Belge Bölümü>
Büyük bir metropol yerine Samsun’da doğup büyümem ve dolayısıyla çocukluğumun sokaklarda, sahillerde, doğada daha özgür ve daha güvenli bir şekilde geçmiş olması, kuşkusuz bu serüvene bir yatkınlık sağlamıştı. Babamı erken yaşta kaybetmem ise büyümemi hızlandırmış, karşılaştığım sorunları kendi başıma çözmemi sağlamıştı. Siirt-Pervari’nin dağlarında yaptığım zorlu askerlik, korkuların üstesinden gelmemi sağlamış; beni yüksek dağlara, derin yarlara, engin akarsulara, onca yükle saatler süren yürüyüşlere, kısacası doğaya ait birçok şeye adapte etmişti. Hayatımın akışı beni zaten bu serüvene hazırlamıştı. Ve aynı akış artık beni bu noktaya, gerçekleştirebildiğim hayallerimi kitaplaştırma sürecine getirdi. Bu kitabın hiçbir ticari kaygısı yoktur. Yazar olmak, ünlü olmak gibi bir kaygım da yoktur. Bu kitabın çok daha büyük bir kaygısı vardır; o da, hayallerini gerçekleştirememiş, o ilk adımı atmamış ya da atamamış okurlara bir parça ilham verebilmesidir; bunu başarırsa misyonunu tamamlamış olacaktır. Bu kitapta, hayallerine koşan bir adamın yer yer duygularını, düşüncelerini bulacaksınız. Yer yer de gidilip ulaşılan yerleri rehber olarak kullanabileceksiniz. Kitabı okurken bu çok özel coğrafyalarda çektiğim video ve fotoğraflara @serucar Instagram hesabımdan bakmanızı tavsiye ederim. Hayallerinin peşinden koşan bir hayalperestin hayal eden okurlara bir nebze ışık tutabilmesi dileğiyle…
Dağlar
İlk Zirve
“Yapılırken heyecan duyulmayan işlerden başarı elde edilemez.”

[Kelime ve öğe konumlandırma verileri]
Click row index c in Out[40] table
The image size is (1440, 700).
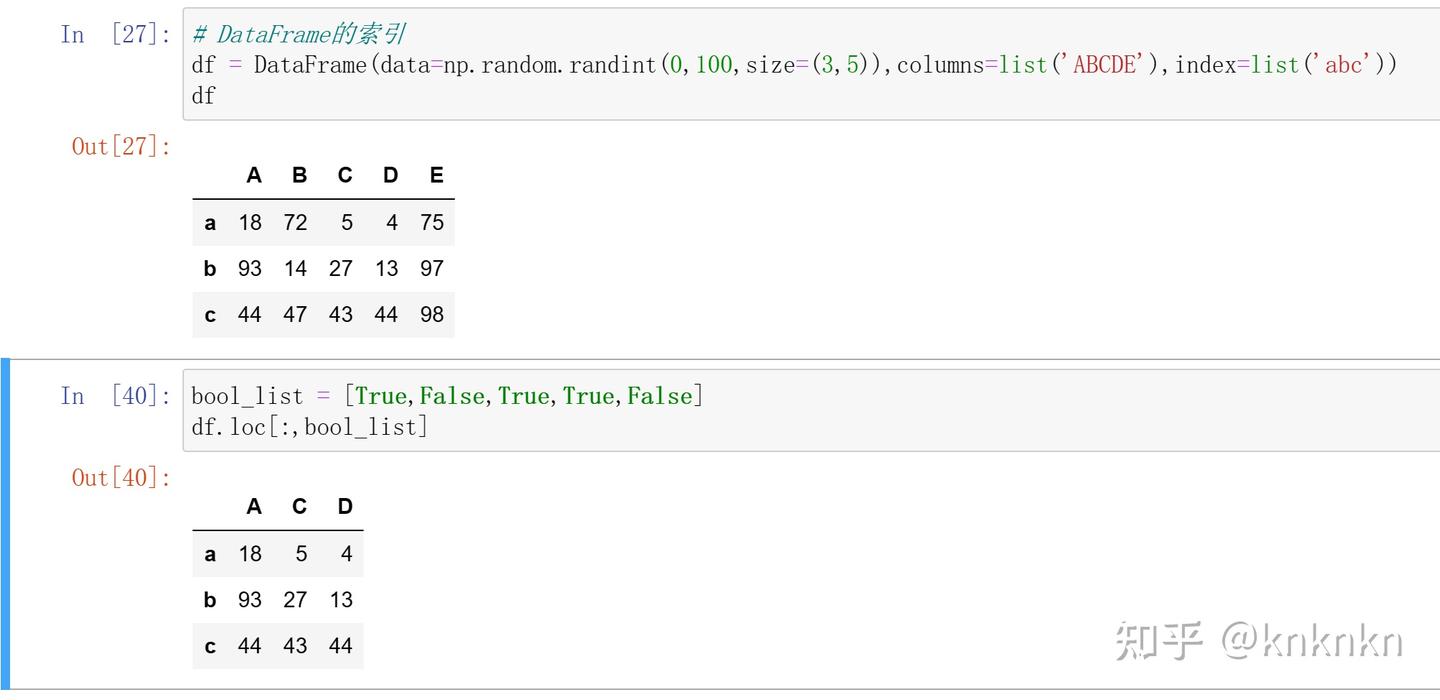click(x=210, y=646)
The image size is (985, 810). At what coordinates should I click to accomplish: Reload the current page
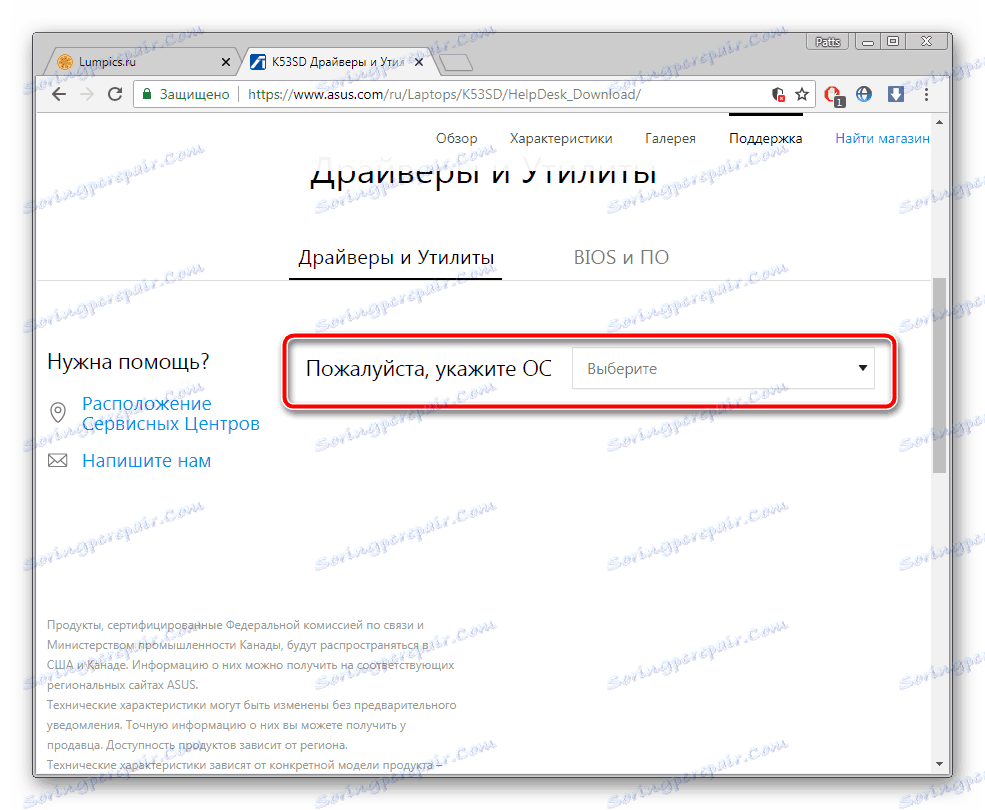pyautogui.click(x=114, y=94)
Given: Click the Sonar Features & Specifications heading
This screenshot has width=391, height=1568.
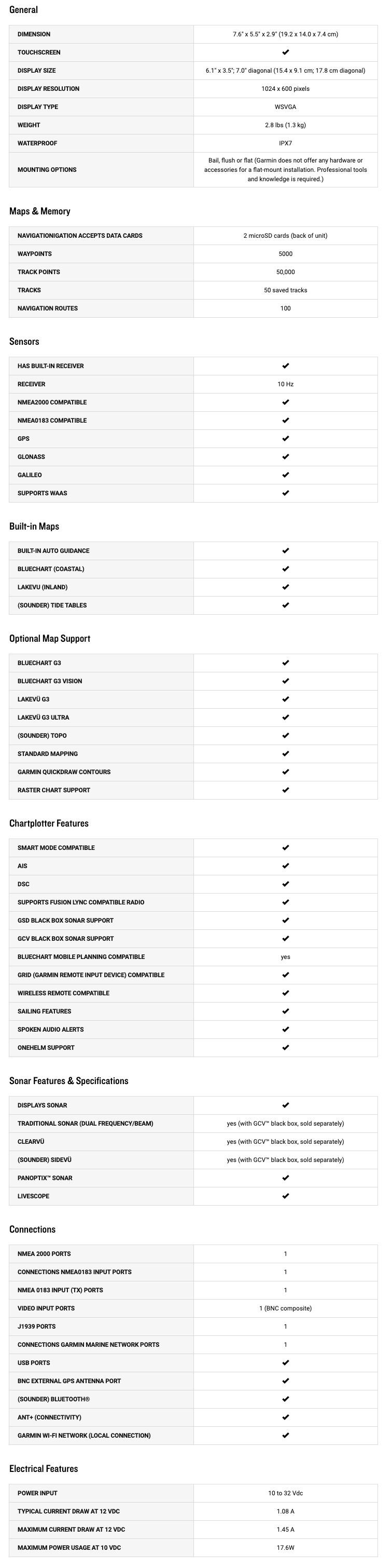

Problemler>
A. Belge bölümüne göre yazar askerliğini nerede yapmıştır?
B. Kayıtları başlangıçtan "pyautogui.click(x=114, y=94)" ifadesini içeren satıra kadar, o satır da dahil olmak üzere, sorgu ve sonuc adlı sütunlara sahip iki sütunlu bir CSV'ye dönüştür. Her satırda metin ile yanıtı, satır sonları boşluğa çevrilmiş olarak tırnak içindeki ayrı alanlarda bulunsun; resimleri yanıta katma.
Belge bölümü ile kayıtlar birbirinden farklı kaynaklardan alınmıştır.

Çözülmüş Görevler>
A. Siirt-Pervari’nin dağlarında.

B.
sorgu,sonuc
"Click row index c in Out[40] table The image size is (1440, 700).","click(x=210, y=646)"
"The image size is (985, 810). At what coordinates should I click to accomplish: Reload the current page","pyautogui.click(x=114, y=94)"